Stored data
----------

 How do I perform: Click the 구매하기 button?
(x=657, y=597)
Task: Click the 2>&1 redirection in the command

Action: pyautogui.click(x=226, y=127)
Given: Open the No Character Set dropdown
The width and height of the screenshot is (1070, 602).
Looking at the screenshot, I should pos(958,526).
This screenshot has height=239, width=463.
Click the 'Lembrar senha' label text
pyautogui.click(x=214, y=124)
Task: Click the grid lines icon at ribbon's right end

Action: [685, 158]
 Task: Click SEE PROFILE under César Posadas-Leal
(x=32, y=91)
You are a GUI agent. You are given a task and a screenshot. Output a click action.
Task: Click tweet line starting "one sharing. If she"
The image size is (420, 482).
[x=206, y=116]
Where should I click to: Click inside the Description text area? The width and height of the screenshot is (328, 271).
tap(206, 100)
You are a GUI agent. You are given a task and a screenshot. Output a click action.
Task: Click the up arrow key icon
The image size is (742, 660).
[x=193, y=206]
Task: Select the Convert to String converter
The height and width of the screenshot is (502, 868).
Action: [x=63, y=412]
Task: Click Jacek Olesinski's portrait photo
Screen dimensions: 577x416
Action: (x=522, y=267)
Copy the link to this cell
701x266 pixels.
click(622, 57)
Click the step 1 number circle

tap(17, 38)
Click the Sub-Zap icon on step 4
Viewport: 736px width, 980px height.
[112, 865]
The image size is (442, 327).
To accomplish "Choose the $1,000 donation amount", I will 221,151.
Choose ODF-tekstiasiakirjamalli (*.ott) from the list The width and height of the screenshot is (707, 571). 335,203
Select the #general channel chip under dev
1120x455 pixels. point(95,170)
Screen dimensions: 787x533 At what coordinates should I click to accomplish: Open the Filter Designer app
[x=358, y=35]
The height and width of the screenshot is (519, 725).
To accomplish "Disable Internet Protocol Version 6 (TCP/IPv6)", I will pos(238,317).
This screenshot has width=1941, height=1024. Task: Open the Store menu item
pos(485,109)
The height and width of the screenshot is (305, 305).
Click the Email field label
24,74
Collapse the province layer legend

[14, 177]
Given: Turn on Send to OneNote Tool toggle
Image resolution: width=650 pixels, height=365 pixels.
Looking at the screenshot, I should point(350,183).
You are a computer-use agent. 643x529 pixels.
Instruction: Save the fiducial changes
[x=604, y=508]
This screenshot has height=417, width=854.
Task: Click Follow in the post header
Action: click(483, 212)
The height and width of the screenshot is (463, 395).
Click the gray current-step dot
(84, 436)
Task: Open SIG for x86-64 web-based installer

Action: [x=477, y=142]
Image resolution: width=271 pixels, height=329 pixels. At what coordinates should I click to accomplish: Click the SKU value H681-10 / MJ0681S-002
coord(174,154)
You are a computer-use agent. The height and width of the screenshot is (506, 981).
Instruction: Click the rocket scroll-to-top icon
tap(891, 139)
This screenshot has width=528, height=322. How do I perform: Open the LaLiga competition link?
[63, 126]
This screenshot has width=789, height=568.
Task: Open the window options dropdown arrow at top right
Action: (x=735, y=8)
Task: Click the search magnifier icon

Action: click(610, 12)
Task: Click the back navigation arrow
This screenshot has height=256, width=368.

----------

- [Description of the task] Nothing in the records should change when you repeat them all.

- [Response to the exercise]
 How do I perform: Click the 구매하기 button?
(x=657, y=597)
Task: Click the 2>&1 redirection in the command

Action: pyautogui.click(x=226, y=127)
Given: Open the No Character Set dropdown
The width and height of the screenshot is (1070, 602).
Looking at the screenshot, I should pos(958,526).
This screenshot has height=239, width=463.
Click the 'Lembrar senha' label text
pyautogui.click(x=214, y=124)
Task: Click the grid lines icon at ribbon's right end

Action: [685, 158]
 Task: Click SEE PROFILE under César Posadas-Leal
(x=32, y=91)
You are a GUI agent. You are given a task and a screenshot. Output a click action.
Task: Click tweet line starting "one sharing. If she"
The image size is (420, 482).
[x=206, y=116]
Where should I click to: Click inside the Description text area? The width and height of the screenshot is (328, 271).
tap(206, 100)
You are a GUI agent. You are given a task and a screenshot. Output a click action.
Task: Click the up arrow key icon
The image size is (742, 660).
[x=193, y=206]
Task: Select the Convert to String converter
The height and width of the screenshot is (502, 868).
Action: [x=63, y=412]
Task: Click Jacek Olesinski's portrait photo
Screen dimensions: 577x416
Action: (x=522, y=267)
Copy the link to this cell
701x266 pixels.
click(622, 57)
Click the step 1 number circle

tap(17, 38)
Click the Sub-Zap icon on step 4
Viewport: 736px width, 980px height.
[112, 865]
The image size is (442, 327).
To accomplish "Choose the $1,000 donation amount", I will 221,151.
Choose ODF-tekstiasiakirjamalli (*.ott) from the list The width and height of the screenshot is (707, 571). 335,203
Select the #general channel chip under dev
1120x455 pixels. point(95,170)
Screen dimensions: 787x533 At what coordinates should I click to accomplish: Open the Filter Designer app
[x=358, y=35]
The height and width of the screenshot is (519, 725).
To accomplish "Disable Internet Protocol Version 6 (TCP/IPv6)", I will pos(238,317).
This screenshot has width=1941, height=1024. Task: Open the Store menu item
pos(485,109)
The height and width of the screenshot is (305, 305).
Click the Email field label
24,74
Collapse the province layer legend

[14, 177]
Given: Turn on Send to OneNote Tool toggle
Image resolution: width=650 pixels, height=365 pixels.
Looking at the screenshot, I should point(350,183).
You are a computer-use agent. 643x529 pixels.
Instruction: Save the fiducial changes
[x=604, y=508]
This screenshot has height=417, width=854.
Task: Click Follow in the post header
Action: click(483, 212)
The height and width of the screenshot is (463, 395).
Click the gray current-step dot
(84, 436)
Task: Open SIG for x86-64 web-based installer

Action: [x=477, y=142]
Image resolution: width=271 pixels, height=329 pixels. At what coordinates should I click to accomplish: Click the SKU value H681-10 / MJ0681S-002
coord(174,154)
You are a computer-use agent. The height and width of the screenshot is (506, 981).
Instruction: Click the rocket scroll-to-top icon
tap(891, 139)
This screenshot has width=528, height=322. How do I perform: Open the LaLiga competition link?
[63, 126]
This screenshot has width=789, height=568.
Task: Open the window options dropdown arrow at top right
Action: (x=735, y=8)
Task: Click the search magnifier icon

Action: click(610, 12)
Task: Click the back navigation arrow
This screenshot has height=256, width=368.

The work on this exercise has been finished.